This assignment deals with the most recent Airbnb listings in Copenhagen. The data is collected from [Inside Airbnb](http://insideairbnb.com/copenhagen). Feel free to explore the website further in order to better understand the data. The data (*listings.csv*) has been collected as raw data and needs to be preprocessed.

**Hand-in:** Hand in as a group in Itslearning in a **single**, well-organized and easy-to-read Jupyter Notebook. If your group consists of students from different classes, upload in **both** classes.

1. First we need to remove all the redundant columns. Please keep the following 22 columns and remove all others:

    id\
    name  
    host_id  
    host_name  
    neighbourhood_cleansed  
    latitude  
    longitude  
    room_type  
    price  
    minimum_nights  
    number_of_reviews  
    last_review  
    review_scores_rating  
    review_scores_accuracy  
    review_scores_cleanliness  
    review_scores_checkin  
    review_scores_communication  
    review_scores_location  
    review_scores_value  
    reviews_per_month  
    calculated_host_listings_count  
    availability_365



2. Next we have to handle missing values. Remove all rows where `number_of_reviews = 0`. If there are still missing values, remove the rows that contain them so you have a data set with no missing values.

3. Fix the `neighbourhood_cleansed` values (some are missing 'æ ø å'), and if necessary change the price to DKK.
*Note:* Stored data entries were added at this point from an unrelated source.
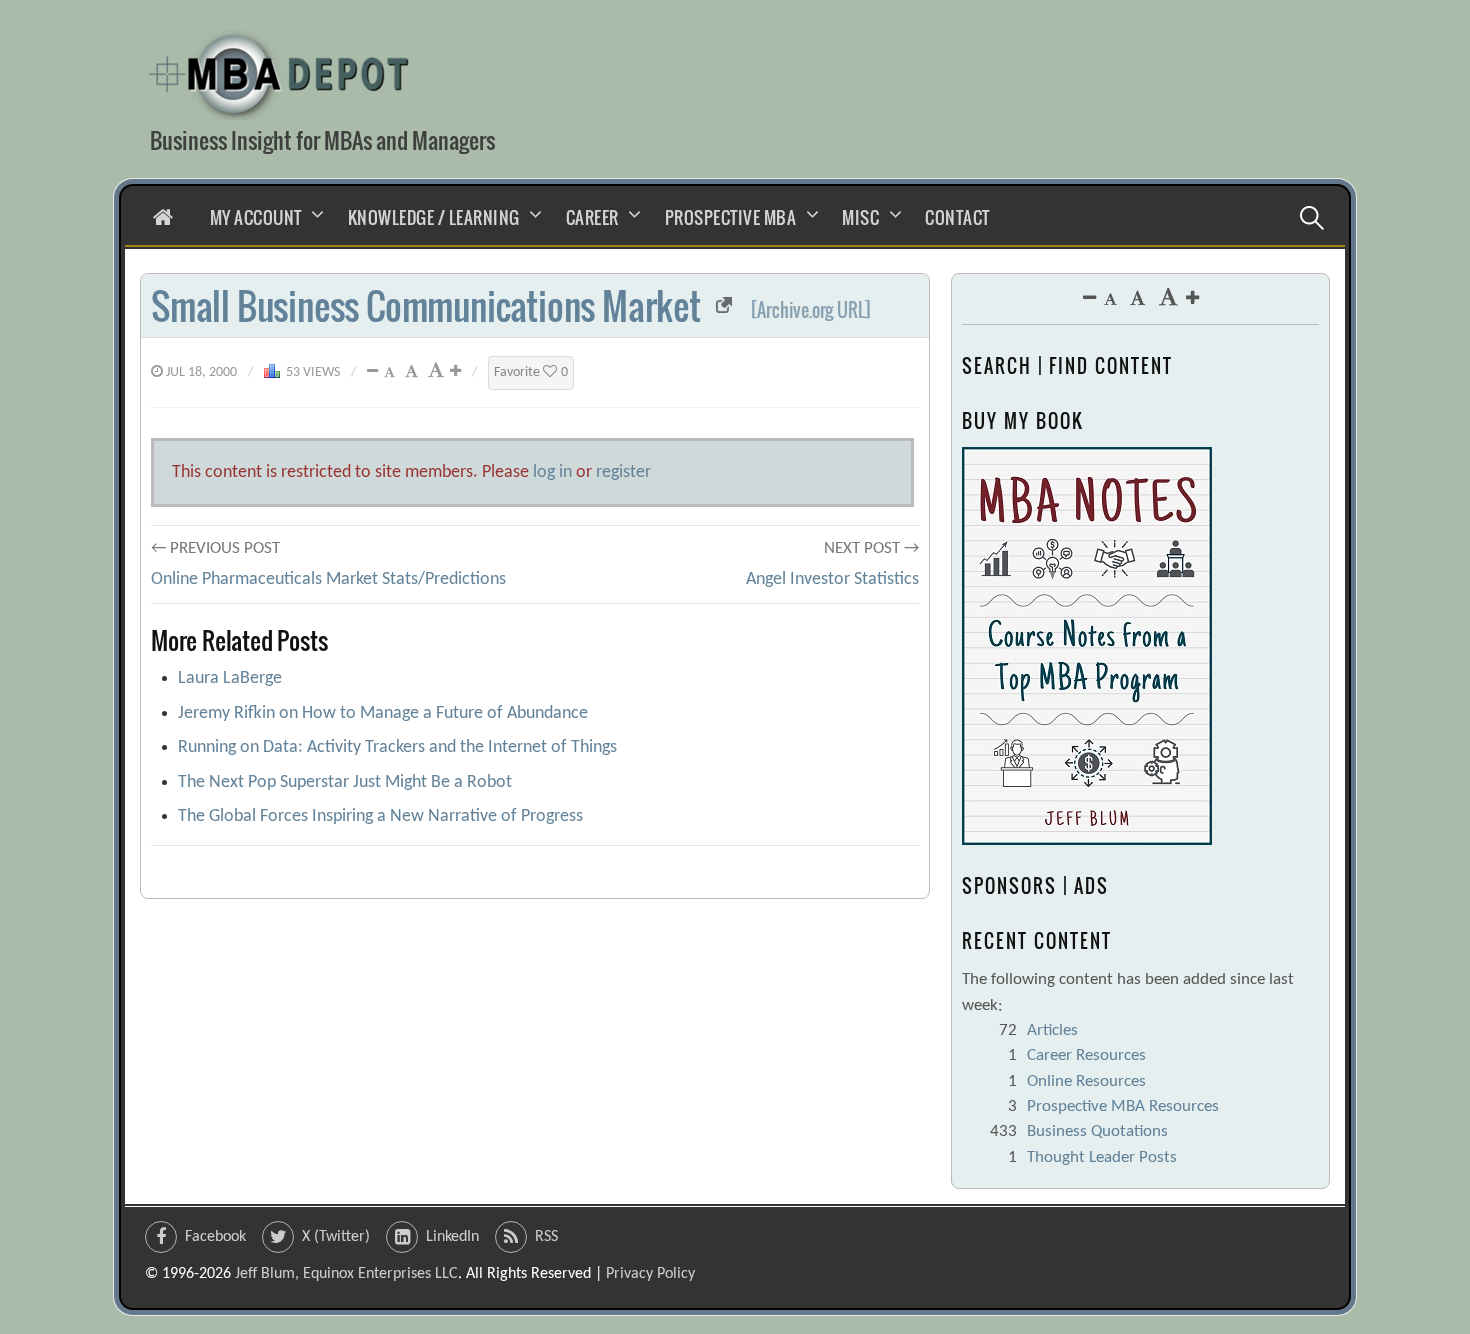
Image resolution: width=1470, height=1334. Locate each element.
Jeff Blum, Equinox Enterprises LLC (346, 1274)
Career (592, 217)
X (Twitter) (336, 1237)
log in (552, 472)
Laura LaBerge (230, 678)
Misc (860, 217)
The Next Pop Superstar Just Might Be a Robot (345, 782)
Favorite (531, 372)
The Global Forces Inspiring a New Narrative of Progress (380, 816)
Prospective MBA (731, 217)
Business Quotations (1097, 1131)
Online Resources (1086, 1081)
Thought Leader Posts (1102, 1157)
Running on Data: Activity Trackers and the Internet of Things (397, 747)
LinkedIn (452, 1237)
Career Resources (1086, 1055)
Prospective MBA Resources (1123, 1106)
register (623, 472)
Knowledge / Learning (434, 217)
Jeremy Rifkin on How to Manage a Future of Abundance (383, 713)
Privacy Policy (650, 1274)
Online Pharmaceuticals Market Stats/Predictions (328, 579)
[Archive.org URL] (811, 310)
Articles (1052, 1030)
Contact (957, 217)
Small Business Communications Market (426, 305)
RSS (546, 1237)
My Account (256, 217)
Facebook (215, 1237)
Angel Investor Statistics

4. Create a fitting word cloud based on the `name` column. Feel free to remove non-descriptive stop words (e.g. since this is about Copenhagen, perhaps the word 'Copenhagen' is redundant).

In [None]:
#install packages 

!pip3 install wordcloud
!pip3 install pandas
!pip3 install folium
!pip3 install matplotlib
!pip3 install seaborn
!pip3 install scikit-learn



In [None]:
import matplotlib.pyplot as plt
from wordcloud import WordCloud
import pandas as pd

airbnbSheet = pd.read_csv("../data/listings.csv")

desiredColumns = [
    'id',
    'name',
    'host_id',
    'host_name',
    'neighbourhood_cleansed',
    'latitude',
    'longitude',
    'room_type',
    'price',
    'minimum_nights',
    'number_of_reviews',
    'last_review',
    'review_scores_rating',
    'review_scores_accuracy',
    'review_scores_cleanliness',
    'review_scores_checkin',
    'review_scores_communication',
    'review_scores_location',
    'review_scores_value',
    'reviews_per_month',
    'calculated_host_listings_count',
    'availability_365',
]

# filteredAirbnbSheet - fas
fas = airbnbSheet[desiredColumns]  # keep only these columns
fas = fas.dropna()  # drop columns with empty vals
# drop if num of reviews is 0
fas = fas.drop(fas[fas.number_of_reviews < 1].index)


#APPARTMENT NAMES:
# Combine all the names into a single string

text = " ".join(name for name in fas['name'].astype(str))

# List of words to remove
stopwords = set(["Copenhagen", "CPH", "the", "to", "and", "of", "in", "og", "i", "at", "a"])

# Generate the word cloud
wordcloud = WordCloud(stopwords=stopwords, background_color="grey").generate(text)

# Display the word cloud
plt.figure(figsize=(10, 6))
plt.imshow(wordcloud, interpolation="bilinear")
plt.axis("off")
plt.show() #uncomment to show the wordcloud


airbnbSheet
fas

5. Since data science is so much fun, provide a word cloud of the names of the hosts, removing any names of non-persons. Does this more or less correspond with the distribution of names according to [Danmarks Statistik](https://www.dst.dk/da/Statistik/emner/borgere/navne/navne-i-hele-befolkningen)?

In [None]:
# HOST NAMES:

# Combine all the host names into a single string
text = " ".join(name for name in fas['host_name'].astype(str))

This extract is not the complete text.